**Data section**
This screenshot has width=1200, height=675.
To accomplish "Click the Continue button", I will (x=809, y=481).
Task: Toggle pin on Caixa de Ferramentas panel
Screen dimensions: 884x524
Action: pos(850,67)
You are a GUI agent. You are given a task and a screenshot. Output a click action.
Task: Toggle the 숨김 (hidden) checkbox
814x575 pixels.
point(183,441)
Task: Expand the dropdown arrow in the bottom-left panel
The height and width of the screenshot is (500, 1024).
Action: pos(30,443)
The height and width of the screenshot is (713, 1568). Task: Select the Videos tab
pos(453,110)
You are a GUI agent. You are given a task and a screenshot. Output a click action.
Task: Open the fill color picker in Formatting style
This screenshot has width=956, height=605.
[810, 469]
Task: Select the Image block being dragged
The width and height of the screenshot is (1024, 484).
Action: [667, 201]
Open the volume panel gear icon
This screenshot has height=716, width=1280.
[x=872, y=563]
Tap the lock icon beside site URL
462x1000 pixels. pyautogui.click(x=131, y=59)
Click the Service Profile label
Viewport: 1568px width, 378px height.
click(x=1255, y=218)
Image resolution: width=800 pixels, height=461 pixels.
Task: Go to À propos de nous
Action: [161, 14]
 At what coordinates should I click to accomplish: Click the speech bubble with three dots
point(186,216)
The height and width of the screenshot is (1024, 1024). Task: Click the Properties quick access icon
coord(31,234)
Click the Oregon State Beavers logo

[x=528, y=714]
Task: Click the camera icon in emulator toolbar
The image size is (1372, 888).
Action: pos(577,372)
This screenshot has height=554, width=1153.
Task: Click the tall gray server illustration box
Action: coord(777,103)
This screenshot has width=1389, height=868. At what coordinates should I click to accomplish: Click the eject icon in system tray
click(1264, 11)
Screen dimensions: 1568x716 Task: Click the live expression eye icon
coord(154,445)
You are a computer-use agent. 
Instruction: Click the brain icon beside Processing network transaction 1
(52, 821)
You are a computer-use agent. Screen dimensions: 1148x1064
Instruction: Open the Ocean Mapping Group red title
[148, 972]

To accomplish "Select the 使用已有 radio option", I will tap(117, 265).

**What is required**
Set down exactly, and only, the lines from the one with "Instruction: Open the" to the final line of the data.

**The answer**
Instruction: Open the Ocean Mapping Group red title
[148, 972]

To accomplish "Select the 使用已有 radio option", I will tap(117, 265).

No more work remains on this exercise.